Однажды Васин папа был трезвый и выпилил ему меч, а моя бабушка наклеила на него серебряные бумажки, которые у меня отняла, и Яша стал рыцарем. У нас тогда шло кино «Крестоносцы». Мы плакали над девушкой, которая там умерла под деревом, а Яша клялся отомстить за слепого старика.

Но никогда Яша не воевал с котами, муравьями, пауками, гусеницами или другими зверями. Он всегда был справедливый боец и дрался с равными.

А потом Яша вырос и воевал в Израиле на настоящей войне, и не раз, и был ранен, но об этом он не любит говорить. Он уже не любит эти игры.

* * *

Яша-маленький прибежал с кровавыми соплями. Димитрис из 26-го дома, двенадцатилетний верзила, отнял у него рогатку.

— Он меня в нос стукнул, толкнул, Димитрис сильнее, — Яша захлебывался от унижения и обиды.

За такое полагалась страшная месть. Берта во главе с мужским детским населением нашего двора собрала военный совет в беседке.

Благородное воинство предлагало закидать Димитриса камнями и запулять железками из рогатки.

Я, известная ябеда и вообще коварная душа, предлагала сначала нажаловаться милиционеру, а после вымазать Димитрису дверь какашками. Пусть родители понимают, что воспитали гада.

Лилька советовала похитить злоумышленника и запереть в подвале.

На свою беду, они не заметили Васиного папу, известного пьяницу, который спал в беседке под лавкой и пробудился от громкого негодования.

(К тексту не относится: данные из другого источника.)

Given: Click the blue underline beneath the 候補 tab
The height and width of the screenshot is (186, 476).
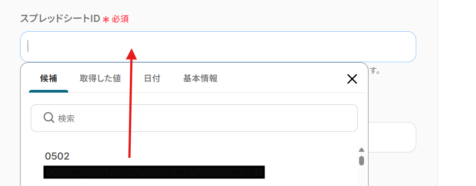Looking at the screenshot, I should pos(49,91).
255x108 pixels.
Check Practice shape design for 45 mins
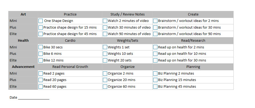click(x=41, y=34)
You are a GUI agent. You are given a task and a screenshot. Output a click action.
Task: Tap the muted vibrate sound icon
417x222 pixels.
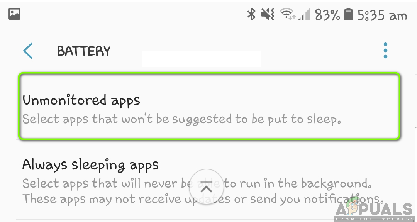click(x=268, y=14)
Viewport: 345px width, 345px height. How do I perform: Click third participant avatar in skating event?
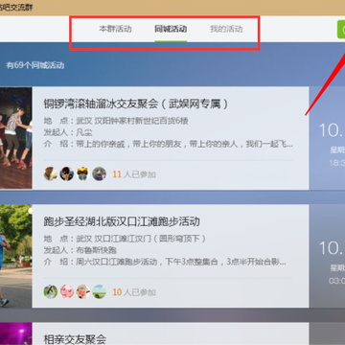pyautogui.click(x=82, y=174)
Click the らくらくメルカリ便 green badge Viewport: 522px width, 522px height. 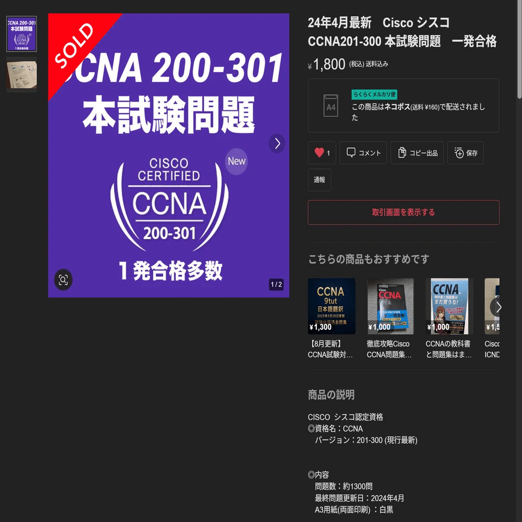(374, 94)
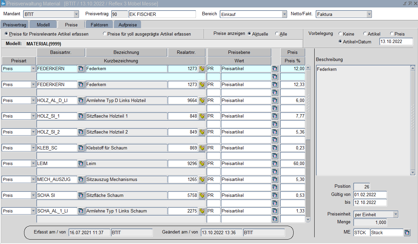Click the 'Gültig von' date field
Image resolution: width=418 pixels, height=244 pixels.
pos(370,195)
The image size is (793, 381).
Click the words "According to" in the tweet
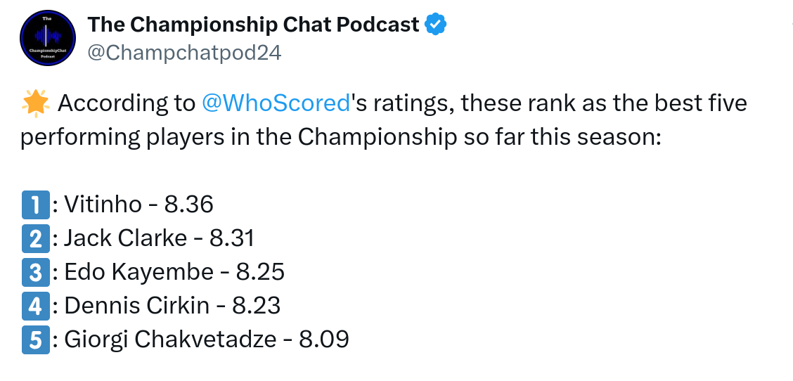click(125, 103)
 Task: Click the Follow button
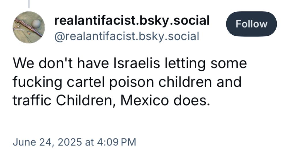click(251, 24)
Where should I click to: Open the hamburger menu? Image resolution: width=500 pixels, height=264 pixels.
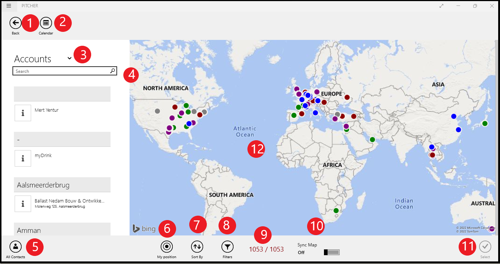click(x=8, y=5)
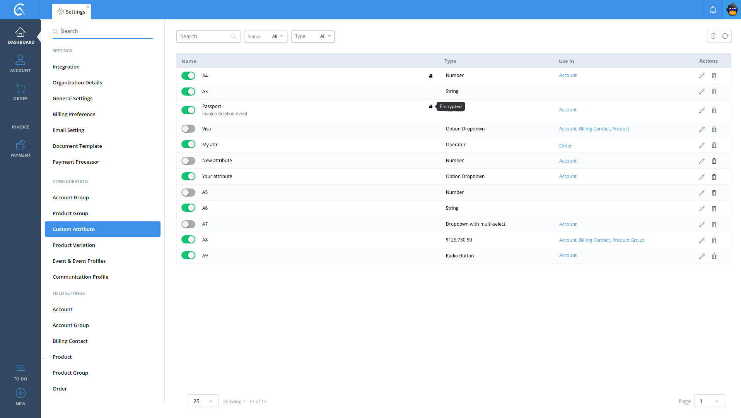Click the add new attribute plus icon
741x418 pixels.
(713, 36)
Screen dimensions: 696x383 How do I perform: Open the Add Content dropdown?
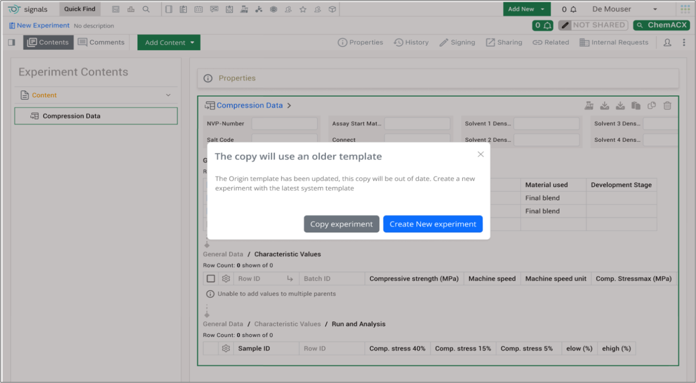click(169, 42)
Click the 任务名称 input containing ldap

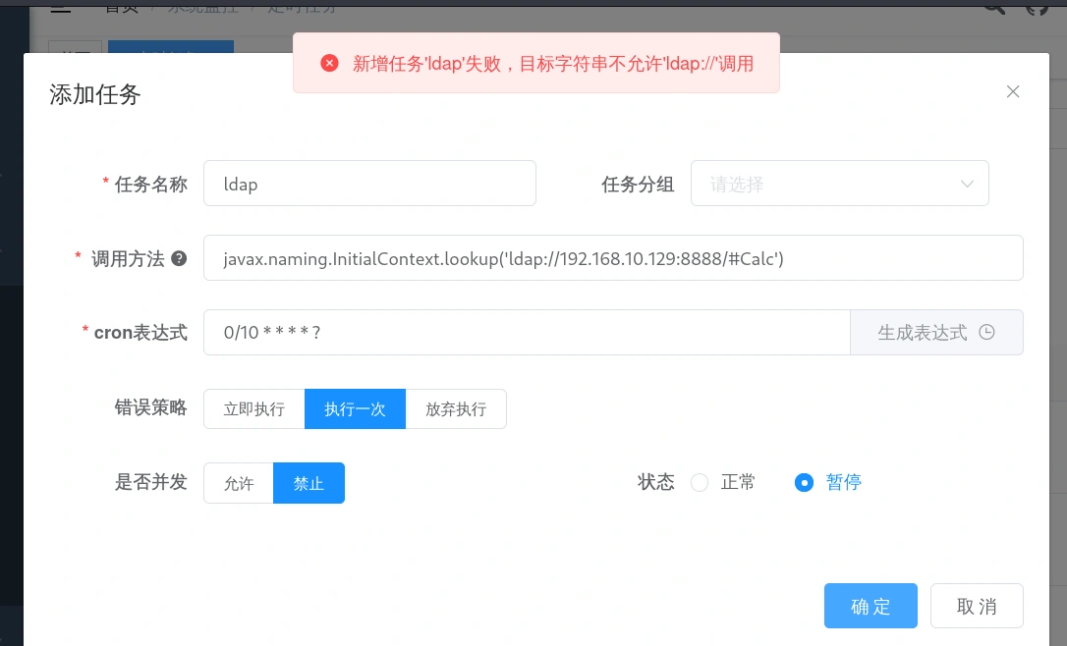point(369,184)
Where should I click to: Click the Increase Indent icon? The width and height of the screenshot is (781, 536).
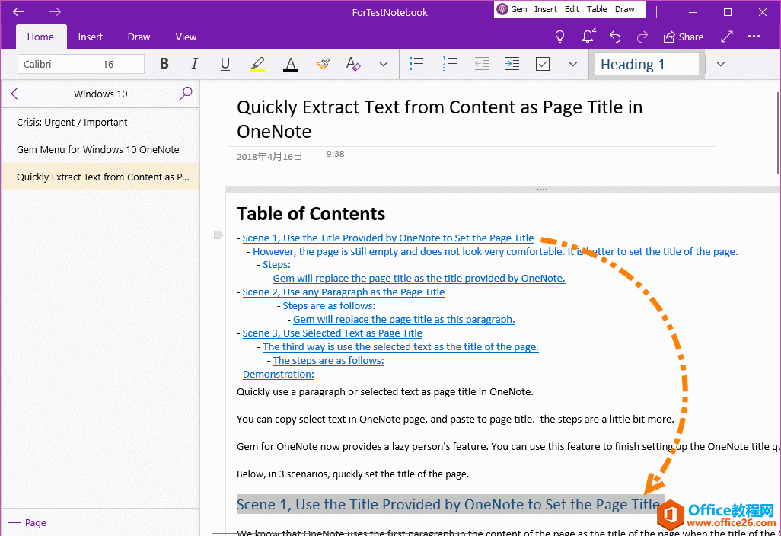[512, 64]
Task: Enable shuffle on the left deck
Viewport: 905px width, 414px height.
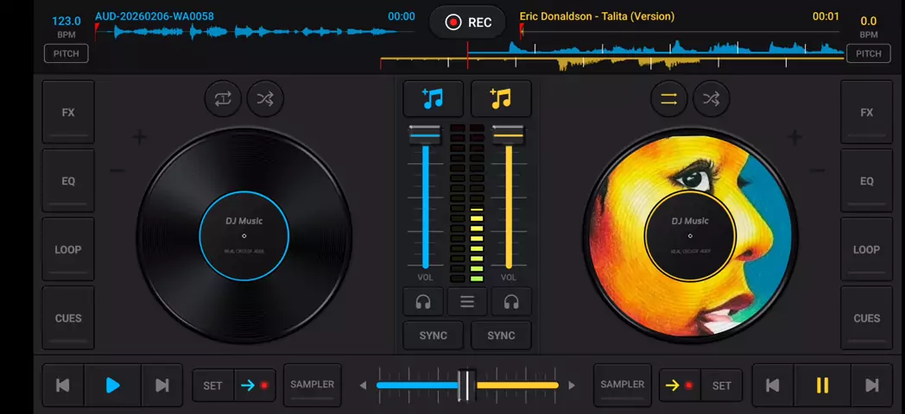Action: click(x=265, y=99)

— Кто плачет? — захрипел он.

— Вот, Яша, — испуганно зашептал Вася. Тогда он еще боялся отца.

— Кто обидел? — взревел окончательно проснувшийся Васин папа.

— Димитрис, он шпана, из 26-го дома. — Народ начал потихоньку отступать из беседки.

Васин папа затрубил пыльным грозным Валькирием: «Бить! Бить, засранца!»

И пошел выламывать ветку.

Слава богу, набежали взрослые и скрутили мстителя.

— Мы, русские люди, его приютили, он наш хлеб жрет и нашего жиденка побил! — гремел Васинпапа. — Гнать их взашей! Разве ж это коммунисты, называется, паразиты! Коммунисты, а нашего жиденка бьют.